***** EXTRACT PROVIDED

[FFmpeg-devel] [PATCH] RealAudio 14.4K encoder

Sat May 8 20:57:39 CEST 2010

On Wed, 2010-05-05 at 18:26 +0200, Michael Niedermayer wrote:
> On Sun, May 02, 2010 at 08:06:47PM +0200, Francesco Lavra wrote:
> > Hi,
> [...]
> > +    if (avctx->frame_size > 0) {
> > +        if (avctx->frame_size != NBLOCKS * BLOCKSIZE) {
> > +            av_log(avctx, AV_LOG_ERROR, "invalid block size: %d\n",
> > +                   avctx->frame_size);
> > +            return -1;
> > +        }
> > +    } else {
> > +        avctx->frame_size = NBLOCKS * BLOCKSIZE;
> > +    }
> 
> is this complexity needed?

I took that piece of code from flacenc.c, but it seems I chose the worst
file to copy from, since that check on avctx->frame_size is not done
anywhere else. Removed.

> > +/**
> > + * Quantizes a value by searching a table for the element with the nearest value
> > + * @param value value to quantize
> > + * @param table array containing the quantization table
> > + * @param size size of the quantization table
> > + * @return index of the quantization table corresponding to the element with the
> > + *         nearest value
> > + */
> 
> > +static int quantize(int value, const int16_t *table, unsigned int size)
> > +{
> > +    int i, best_index;
> > +    int err, min_err;
> > +
> > +    best_index = 0;
> > +    min_err = FFABS(value - table[0]);
> > +    for (i = 1; i < size; i++) {
> > +        err = FFABS(value - table[i]);
> > +        if (err < min_err) {
> > +            best_index = i;
> > +            min_err = err;
> > +        }
> > +    }
> > +    return best_index;
> > +}
> 
> can be done faster through binary search

Done.

> > +/**
> > + * Calculates match score and gain of an LPC-filtered vector with respect to
> > +   input data
> > + * @param block array used to calculate the filtered vector
> > + * @param coefs coefficients of the LPC filter
> > + * @param vect original vector
> > + * @param data input data
> > + * @param score pointer to variable where match score is returned
> > + * @param gain pointer to variable where gain is returned
> > + */
> > +static void get_match_score(int16_t *block, const int16_t *coefs,
> > +                            const int16_t *vect, const int16_t *data,
> > +                            float *score, int *gain)

**********

■ GOAL OF THE EXERCISE:
Reproduce the passage of the RealAudio encoder review thread from "I took that" to "unsigned int size)". Rely only on the RealAudio encoder review thread above.

***** THE DATA

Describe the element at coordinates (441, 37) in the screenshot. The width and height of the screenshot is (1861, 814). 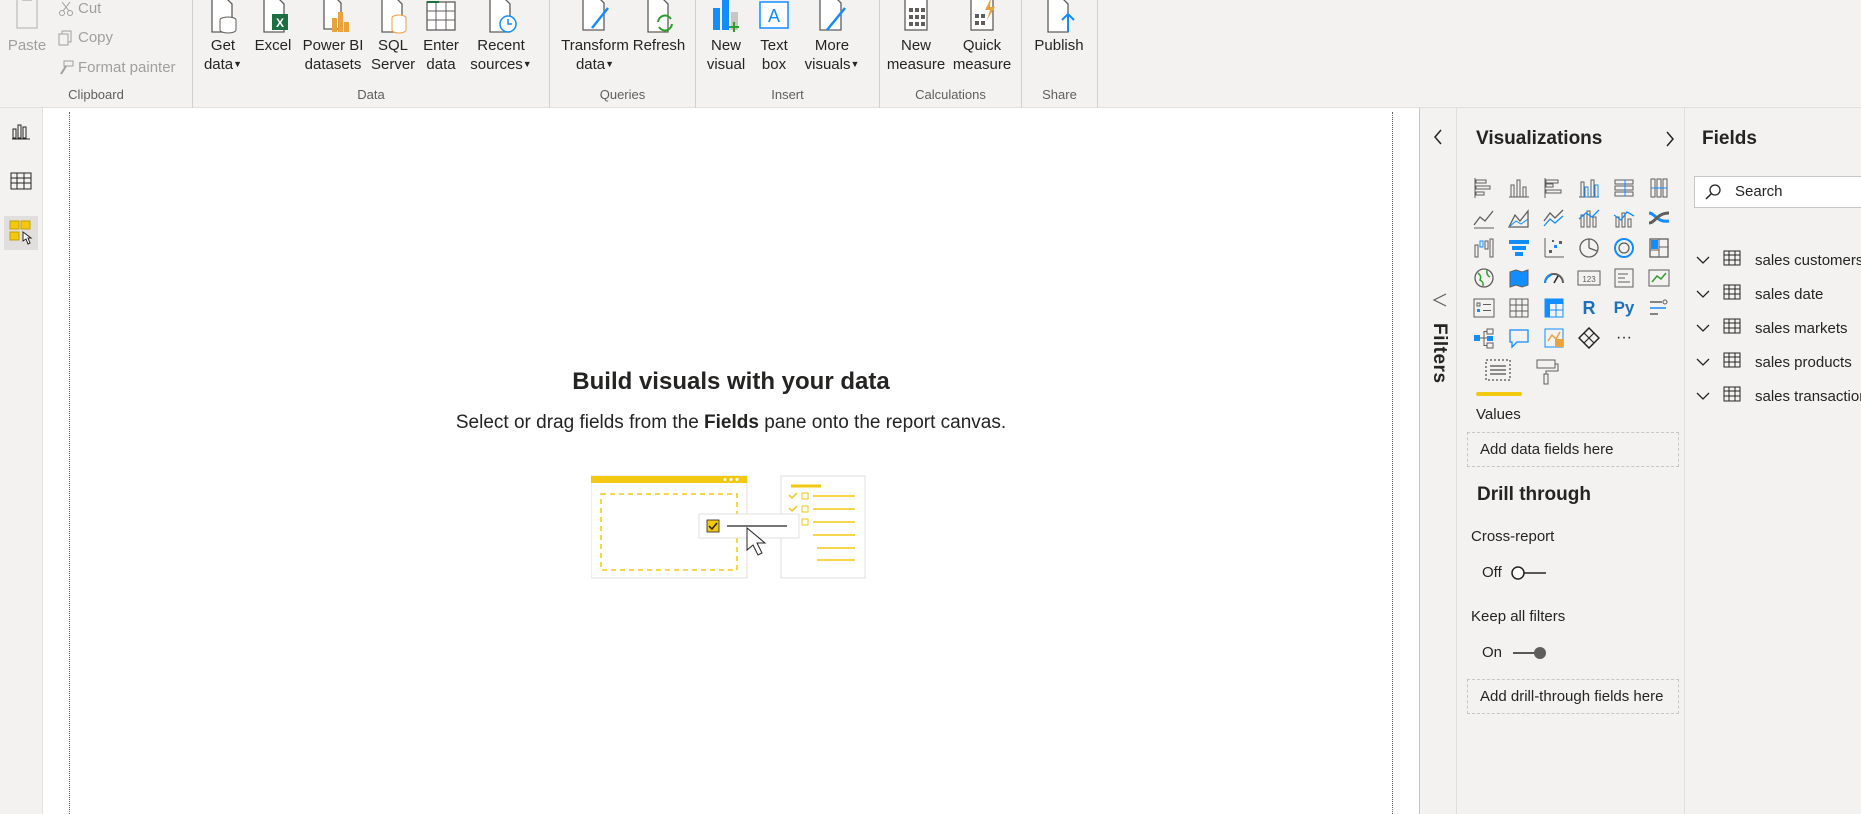
I see `enter-data-button: Enter data` at that location.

**********

■ RESULT:
I took that piece of code from flacenc.c, but it seems I chose the worst
file to copy from, since that check on avctx->frame_size is not done
anywhere else. Removed.

> > +/**
> > + * Quantizes a value by searching a table for the element with the nearest value
> > + * @param value value to quantize
> > + * @param table array containing the quantization table
> > + * @param size size of the quantization table
> > + * @return index of the quantization table corresponding to the element with the
> > + *         nearest value
> > + */
> 
> > +static int quantize(int value, const int16_t *table, unsigned int size)